L’AKP se rapprocha officiellement des Frères musulmans lors de la guerre conduite par Israël contre les Gazaouites, en 2008-09. Dès les premiers jours du printemps arabe, l’AKP soutenait Rached Ghannouchi en Tunisie, Mahmoud Jibril en Libye et Mohamed Morsi en Égypte. Le parti fournit des spécialistes en communication politique aux Frères musulmans et les conseilla pour imposer leur vision commune de l’islam dans leurs sociétés respectives.

Signe de cette alliance, M. Erdoğan facilita, en septembre 2011, la création à Istanbul du Conseil national syrien, appelé à devenir le gouvernement syrien en exil ; une instance entièrement contrôlée par les Frères musulmans.

Le troisième virage eut lieu en septembre 2014. À l’époque, le Qatar évita une guerre avec l’Arabie saoudite en invitant les Frères musulmans à quitter l’Émirat, M. Erdoğan saisit à nouveau sa chance et se trouva seul parrain de la Confrérie au plan international.

Cependant, en signant le 1er décembre 2014 un accord économique avec Vladimir Poutine pour lui permettre de contourner les sanctions de l’Union européenne (Turkish Stream), M. Erdoğan a défié les règles implicites de l’Otan. Ce faisant, il est devenu l’homme à abattre à la fois pour Washington et pour Bruxelles. Les États-Unis ont donc largement influé en sous-main durant la campagne électorale pour rendre possible le renversement de l’AKP.

Pour cette élection, M. Erdoğan s’était fixé comme objectif de remporter 400 sièges sur 550. En réalité, pour faire adopter une constitution taillée sur mesure qui lui accorde les pleins pouvoirs exécutifs, il espérait 367 sièges. À défaut, il se serait contenté de 330 sièges, ce qui lui aurait permis de convoquer un référendum qui aurait adopté le projet de constitution à la majorité simple. De toute manière, il lui en fallait 276 pour disposer de la majorité parlementaire, mais il n’en aura que 258, ce qui est insuffisant pour conserver seul le pouvoir.

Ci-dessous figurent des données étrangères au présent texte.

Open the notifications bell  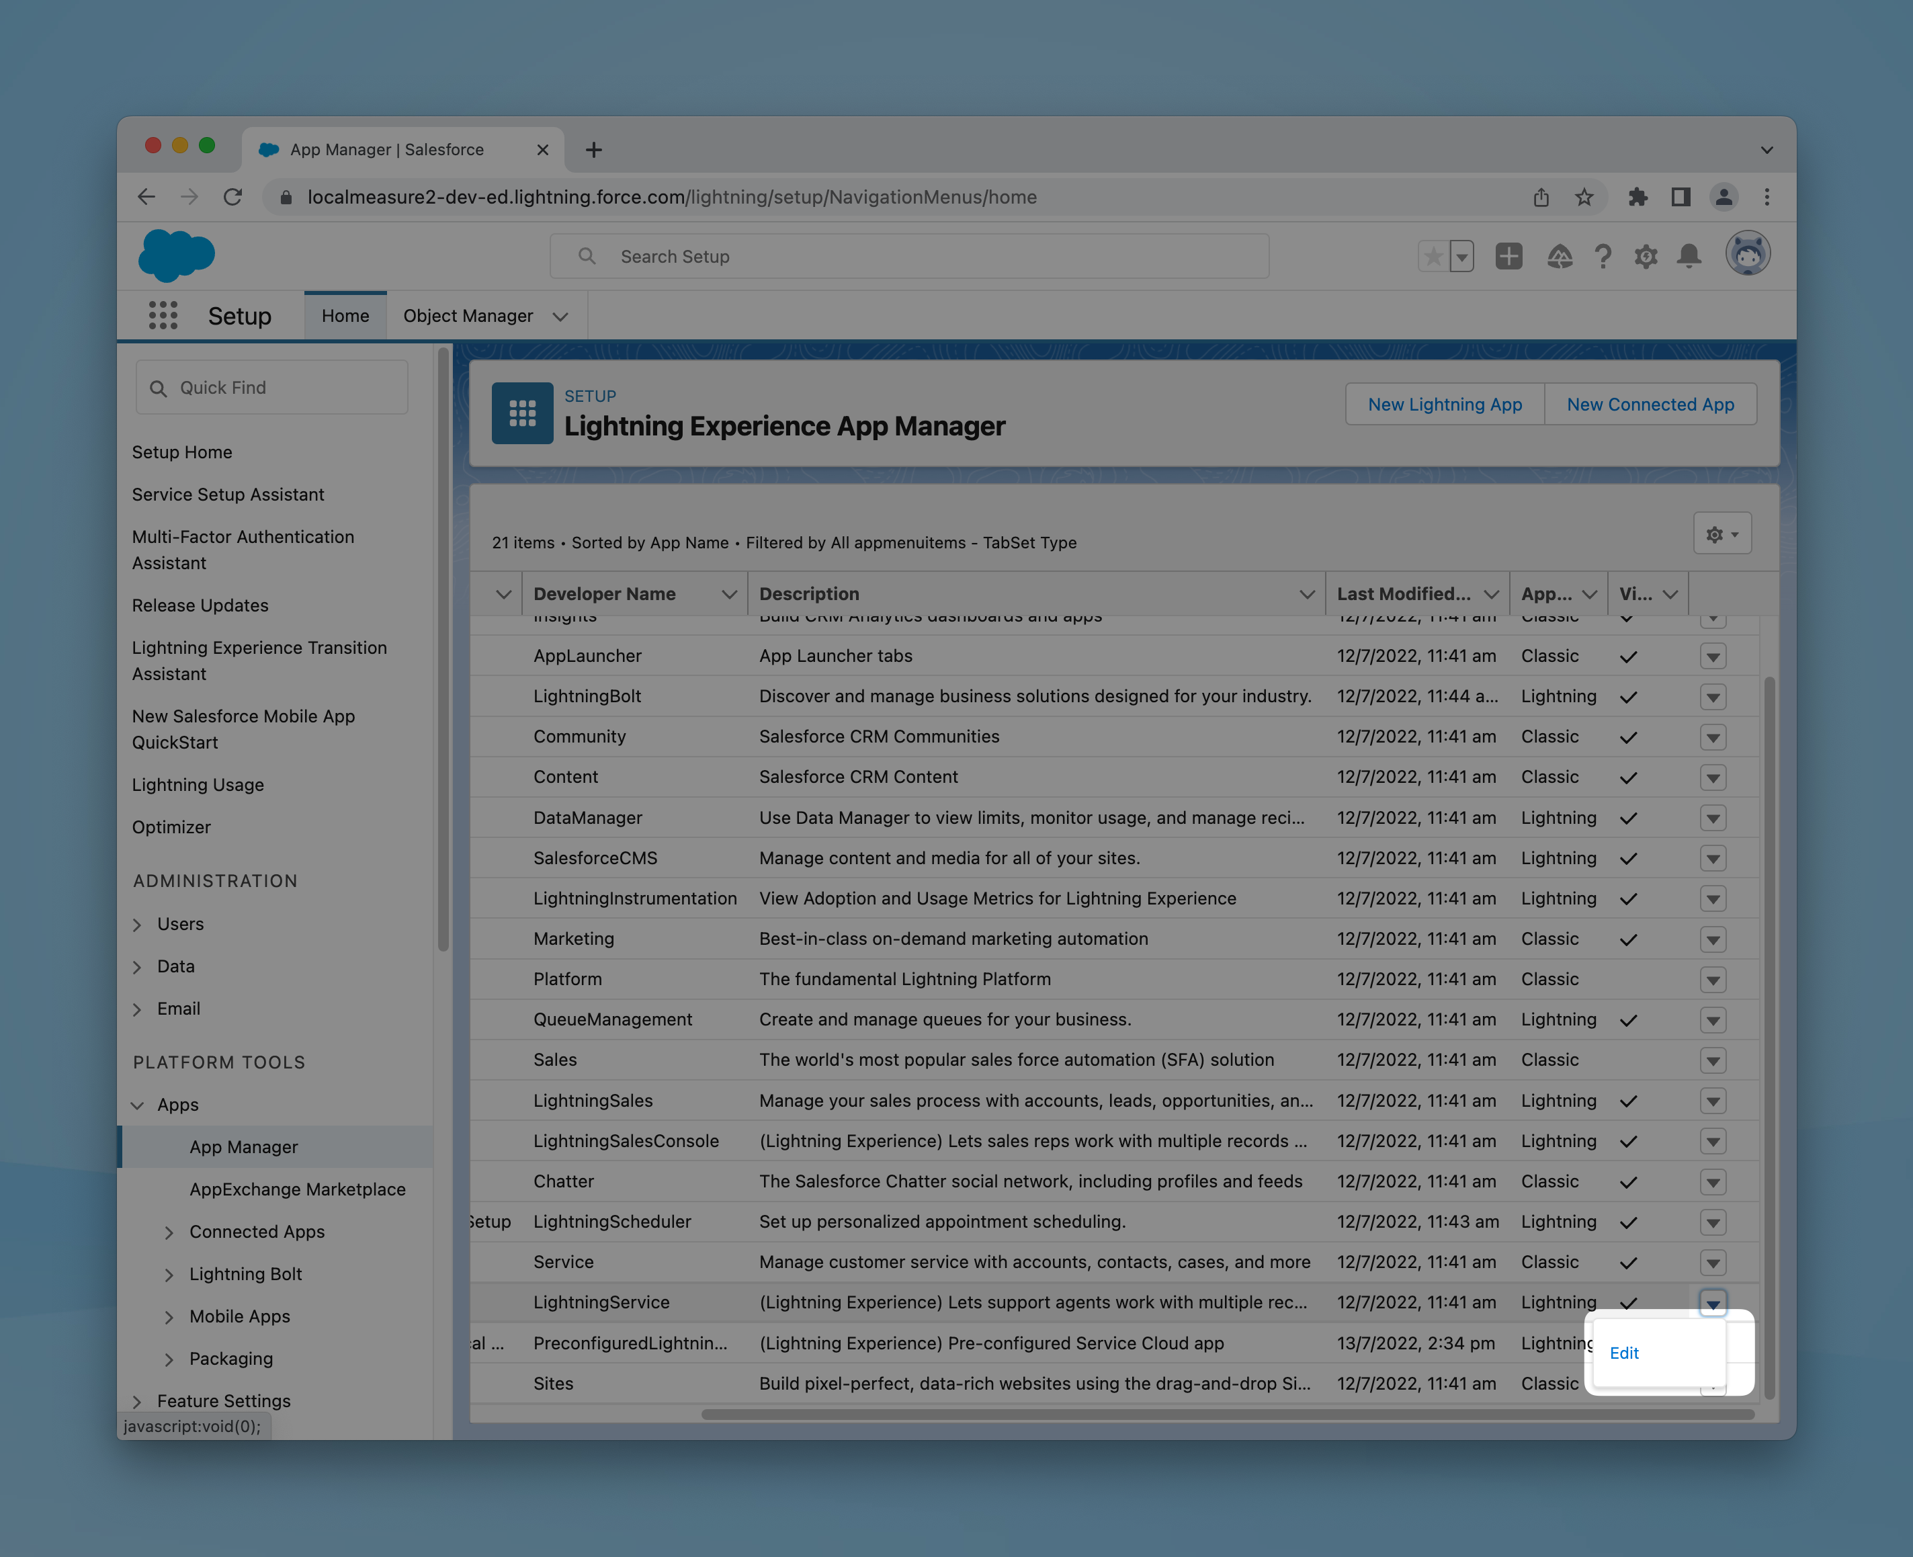click(x=1689, y=257)
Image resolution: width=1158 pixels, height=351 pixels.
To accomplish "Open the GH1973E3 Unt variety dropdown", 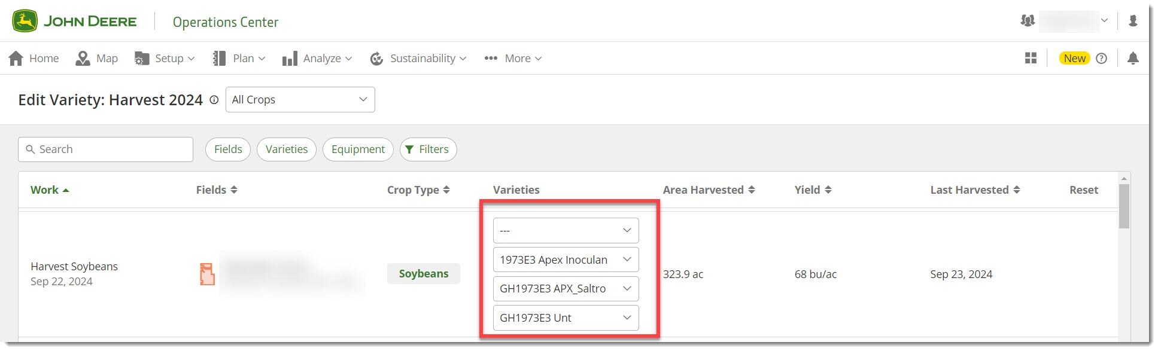I will (x=566, y=318).

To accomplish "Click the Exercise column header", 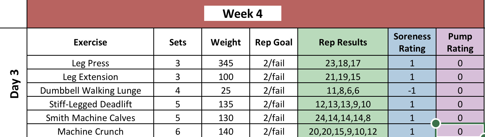I will 90,42.
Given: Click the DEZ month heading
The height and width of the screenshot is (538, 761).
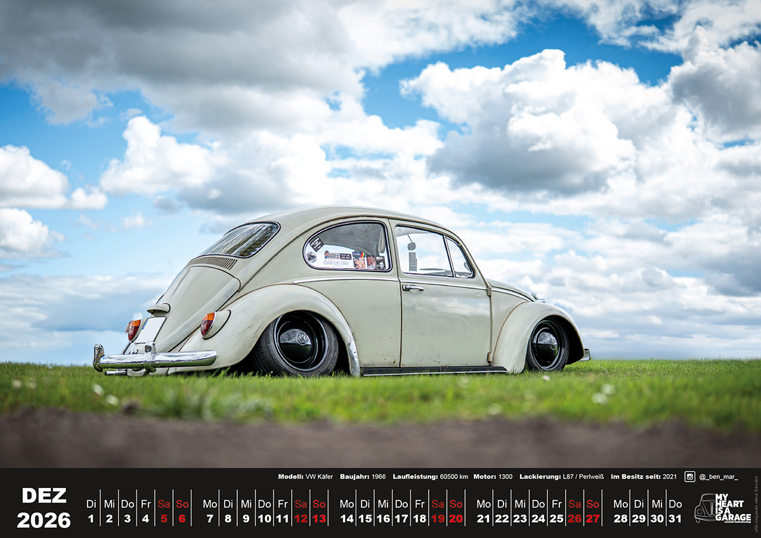Looking at the screenshot, I should pyautogui.click(x=44, y=496).
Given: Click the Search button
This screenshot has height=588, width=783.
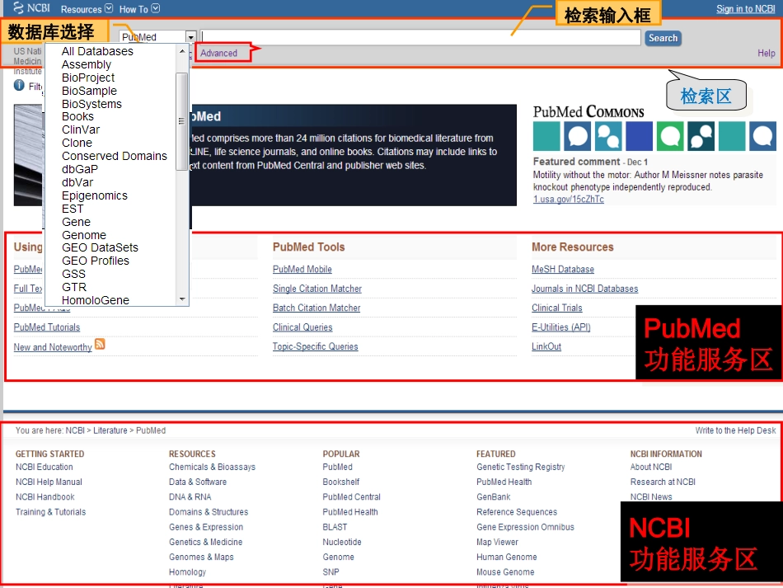Looking at the screenshot, I should (x=663, y=38).
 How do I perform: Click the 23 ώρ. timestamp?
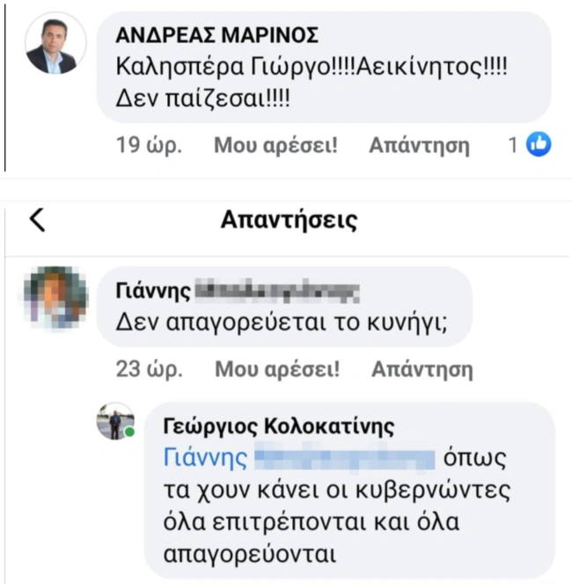point(149,369)
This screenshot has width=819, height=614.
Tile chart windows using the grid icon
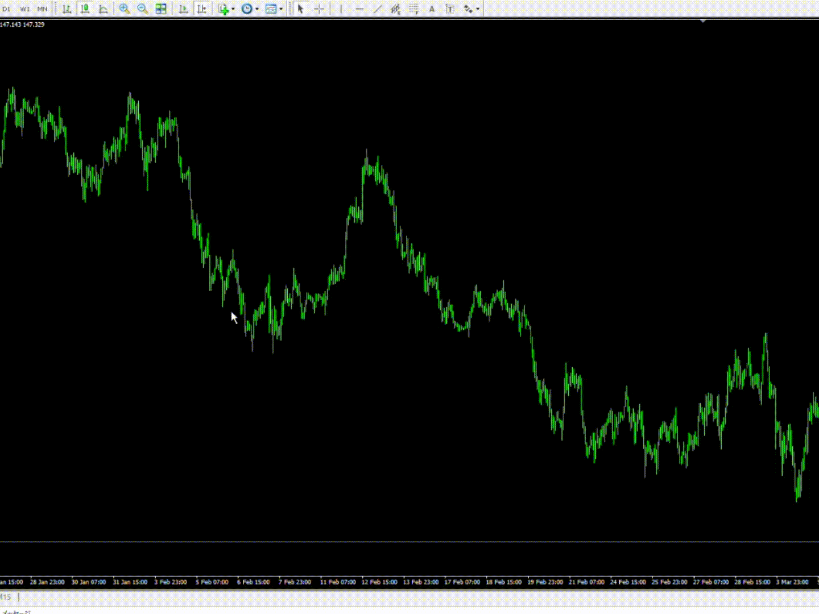tap(161, 9)
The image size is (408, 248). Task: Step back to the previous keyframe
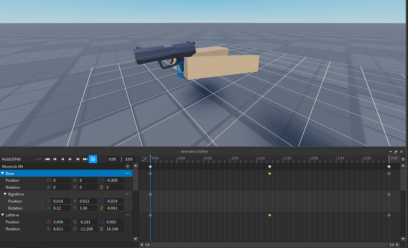[x=55, y=159]
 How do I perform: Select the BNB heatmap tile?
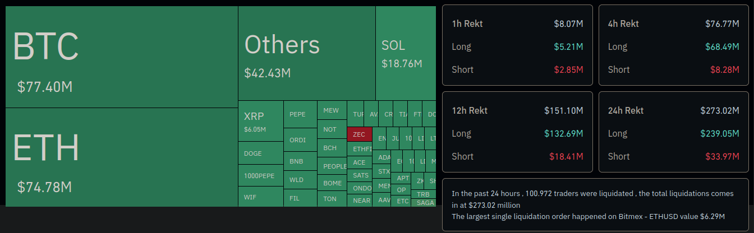[300, 161]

Les États-Unis ont organisé, en juin 2013, les manifestations du parc Taksim Gezi, non pas pour faire chuter Erdoğan, mais juste lui donner un avertissement. Constatant que ce mouvement n’avait pas pu le renverser, l’AKP se pensait, à tort, indétrônable. Il a donc tenté de faire passer en force son programme islamiste (foulards pour les femmes, interdiction de cohabitation pour les célibataires de sexe opposé, etc.). Et ce, alors que l’image pure du Sultan se trouvait soudainement remise en cause par la révélation de la corruption de sa famille. En février 2014, on entendait, sur ce qui paraît être une interception téléphonique, M. Erdoğan demander à son fils de cacher 30 millions d’euros en liquide avant une perquisition de la police.

Tout ceci sans parler de la purge contre les fidèles de son ancien allié, Fethullah Gülen, de l’incarcération massive de généraux, d’avocats et de journalistes, du non-respect des promesses faites aux Kurdes, et de la construction du plus grand palais présidentiel au monde.